Poor people. These are the two words underlying much of the political arguments coming across the airwaves right now. There is great discussion about “Medicaid,” “Medicare,” “The Affordable Care Act [aka Obamacare or Romneycare],” “Welfare,” “Big Government” and “Social Security". But two words rarely heard in the 2012 political campaign: poor people.
These discussions point to the big moral argument in our current culture about US citizens should address:
- the widening gap of class-disparity and the attendant benefits enjoyed by the one-percent
- the problem of unemployment and underemployment
- the outsourcing of manufacturing jobs, access to affordable health care
- the school-to-prison pipeline for many black men born under a certain income level
Given the presence of poverty in our nation, what should we, citizens of the nation, do?
One response in vogue among many circles right now: “We” should do nothing. In this philosophy, every individual rises and falls on her or his own merit. Those who are wealthy, who have money and titles, are particularly meritorious for they have not only risen by their merits but are able to employ the rest of us. Government that tends to the needs of the poor is, at best, wasted, and at worst hugely immoral. Much of this moral argument comes from objectivist philosophy made popular by Ayn Rand.

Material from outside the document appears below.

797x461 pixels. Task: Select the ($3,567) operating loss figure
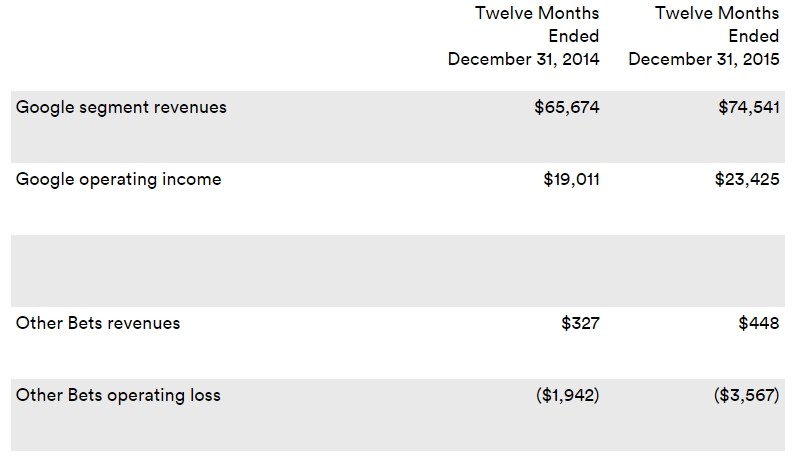[747, 395]
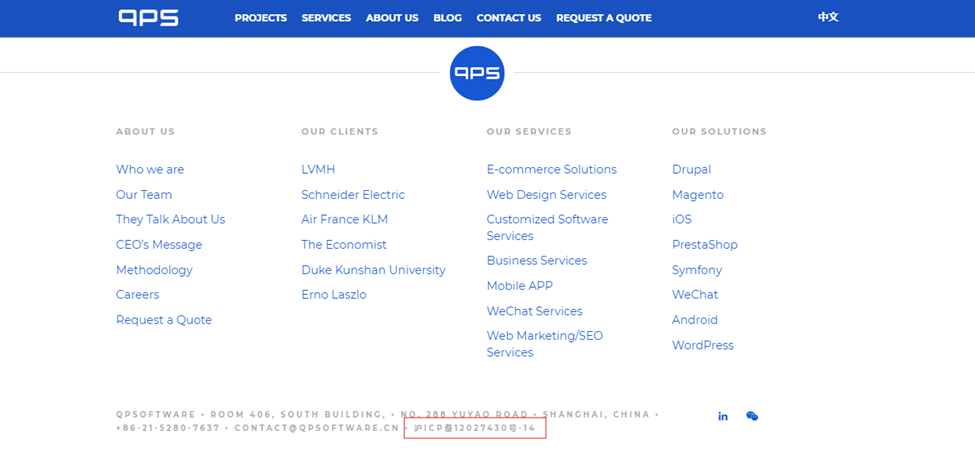Click the QPS logo in header

148,17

The epistle of James in the Revised Common Lectionary for this week offers a contrary response. In this ancient letter, which may have been penned by Jesus' brother, James famously argues we, as a Christian community of faithfulness to Jesus Christ, have an absolute collective obligation to act out our faith. “Faithfulness,” James writes, “if it does not have works, is dead in its essence” (my translation).

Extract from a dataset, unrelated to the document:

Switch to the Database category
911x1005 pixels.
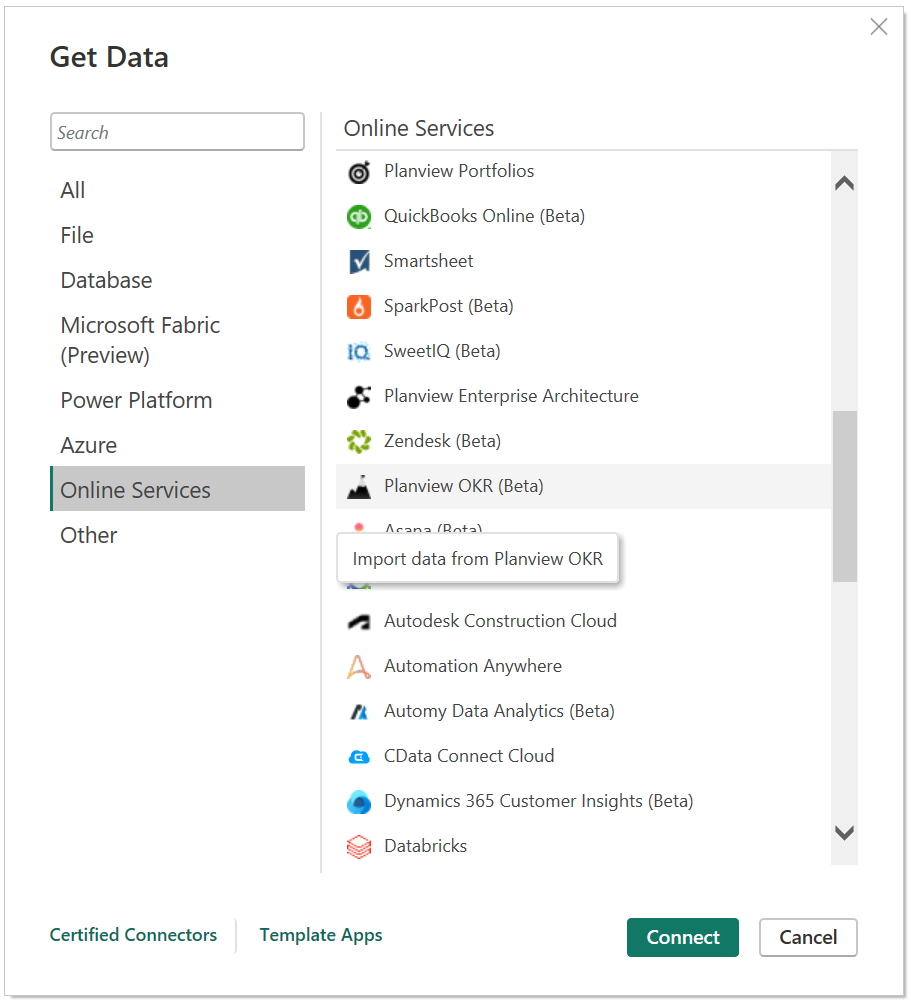(106, 280)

James' assertion that faithfulness requires action, an assertion found in James 2:17, and repeated even more bluntly in 2:26, has often been a point of argument between Protestants, described in theological shorthand as the difference between “salvation by works” and “salvation by faith.”
However, entering into this theological minefield misses James' primary point. In chapter 2 (and again in chapters 4 and 5), James' argument about faithfulness is really a discussion of the church's appropriate response to wealth disparity and injustice. James is talking about poor people.
Watch the Video: Faces of Poverty: A Single Father
And James is making himself quite clear: Christians, both individually and collectively, have a moral responsibility to the poor. We have a responsibility not to mistreat and dishonor the poor. And, we have a responsibility to make sure that the poor have their basic needs met, needs that include, at baseline, clothing and food. As far as James is concerned, the validity of a community's Christian identity (James 2:1) rests on its treatment of the poor.
What's the use, my sisters and brothers, if someone should claim to have faithfulness but should not have actions? Surely that faithfulness is not able to preserve him, is it? If a brother or a sister should be naked and lacking daily food, and someone from you all should say to them, “Go in peace, you all. Be warm and nourished,” but should not give them the things that are necessary for the body, what's the use? Thus also faithfulness, if it does not have actions, is dead in itself. (James 2: 14-17, my translation)
For James, no community can claim to be Christian unless that community honors and meets the basic human needs of the poorest of its poor. This is Christian morality.